→ **Excerpted passage**:
United States District Court, E.D. New York
Nov 16, 2022
21-CV-5697 (JMA)(JMW) (E.D.N.Y. Nov. 16, 2022)

Opinion

21-CV-5697 (JMA)(JMW)

11-16-2022

MARTIN J. WALSH, Secretary of Labor, United States Department of Labor, Plaintiff, v. VERSA CRET CONTRACTING COMPANY, INC., ORLANDO MARTINS, Individually and as Officer, and CECILIA MARTINS, Individually and as Officer, Defendants.

Jeffrey S. Rogoff, Esq., Regional Solicitor, Jordan Laris Cohen, Esq., Hollis Virginia Pfitsch, Esq., U.S. Department of Labor, Counsel for Plaintiff. Saul D. Zabell, Esq., Diana Marie McManus, Esq., Zabell & Collotta, PC, Counsel for Defendants.


APPEARANCES:

Jeffrey S. Rogoff, Esq., Regional Solicitor, Jordan Laris Cohen, Esq., Hollis Virginia Pfitsch, Esq., U.S. Department of Labor, Counsel for Plaintiff.

Saul D. Zabell, Esq., Diana Marie McManus, Esq., Zabell & Collotta, PC, Counsel for Defendants.

ORDER

JAMES M. WICKS, United States Magistrate Judge.

Defendants neither contemplated nor addressed at the Initial Rule 26 scheduling conference that they would later seek thrice the number of presumptive depositions allowed under the Federal Rules of Civil Procedure. They now seek to take thirty-one. Are the additional proposed depositions in this wage and hour case appropriate, proportionate to the needs of this case, and justified? Since the parties were unable to resolve this issue among themselves, Defendants now seek an order permitting them to take all thirty-one. (DE 37.) Plaintiff opposes. (DE 38).

Background

Plaintiff, Secretary of Labor, commenced this action pursuant to sections 16(c) and 17 of the Fair Labor Standards Act of 1938 (“FLSA”), 29 U.S.C. § 201 et seq., against Defendants claiming violations of sections 7, 11(c), 15(a)(2), and 15(a)(5) of the FLSA. Plaintiff seeks recovery of back wages, liquidated damages, and injunctive relief to enjoin Defendants from obstructing the Secretary's investigation into violations of the Act and retaliating against cooperating employees. (DE 1.) Defendants, in turn, deny all material allegations of the complaint, asserting a panoply of affirmative defenses-fourteen to be sure. (DE 10.)

The parties have locked horns on discovery issues throughout the history of this case. (See, e.g., DE 20, 23, 25, 26, 28, 30, 31, 32, 34, 35, 36; Electronic Orders dated 06/30/2022, 10/31/2022.) This latest skirmish comes at the tail end of discovery: the end-date for depositions is currently November 24, 2022. (DE 27.) In an October 28, 2022, filing by Plaintiff, the November 24 date to complete all depositions, was acknowledged, and the parties appeared to be at least attempting to work out a deposition schedule. (DE 32.) At that time, Defendants apparently advised Plaintiff of their intention to take “15” depositions. (See id.) In less than two weeks, however, that number inexplicably swelled to thirty-one. (DE 37.) To date, no depositions have been taken.

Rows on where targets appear
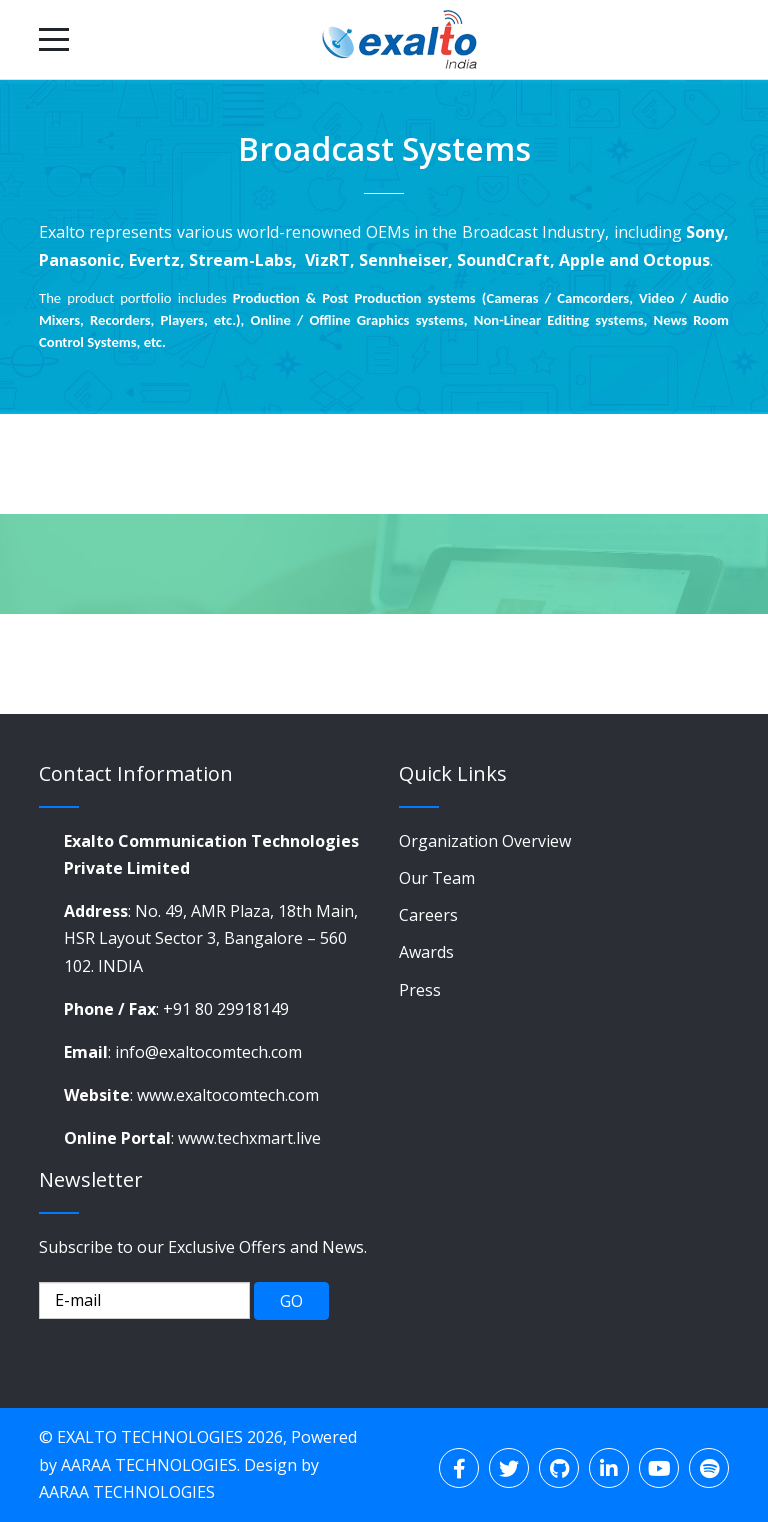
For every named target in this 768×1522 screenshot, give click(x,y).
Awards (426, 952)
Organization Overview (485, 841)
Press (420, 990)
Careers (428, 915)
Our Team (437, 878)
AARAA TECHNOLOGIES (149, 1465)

→ **Instruction 1**: Reproduce from the court order above the part that opens with the words containing "MARTIN J. WALSH, Secretary" and closes with "States Magistrate Judge.".
→ **Instruction 2**: In the court order above, what is the current end date for depositions?

→ **Response 1**:
MARTIN J. WALSH, Secretary of Labor, United States Department of Labor, Plaintiff, v. VERSA CRET CONTRACTING COMPANY, INC., ORLANDO MARTINS, Individually and as Officer, and CECILIA MARTINS, Individually and as Officer, Defendants.

Jeffrey S. Rogoff, Esq., Regional Solicitor, Jordan Laris Cohen, Esq., Hollis Virginia Pfitsch, Esq., U.S. Department of Labor, Counsel for Plaintiff. Saul D. Zabell, Esq., Diana Marie McManus, Esq., Zabell & Collotta, PC, Counsel for Defendants.


APPEARANCES:

Jeffrey S. Rogoff, Esq., Regional Solicitor, Jordan Laris Cohen, Esq., Hollis Virginia Pfitsch, Esq., U.S. Department of Labor, Counsel for Plaintiff.

Saul D. Zabell, Esq., Diana Marie McManus, Esq., Zabell & Collotta, PC, Counsel for Defendants.

ORDER

JAMES M. WICKS, United States Magistrate Judge.

→ **Response 2**: November 24, 2022.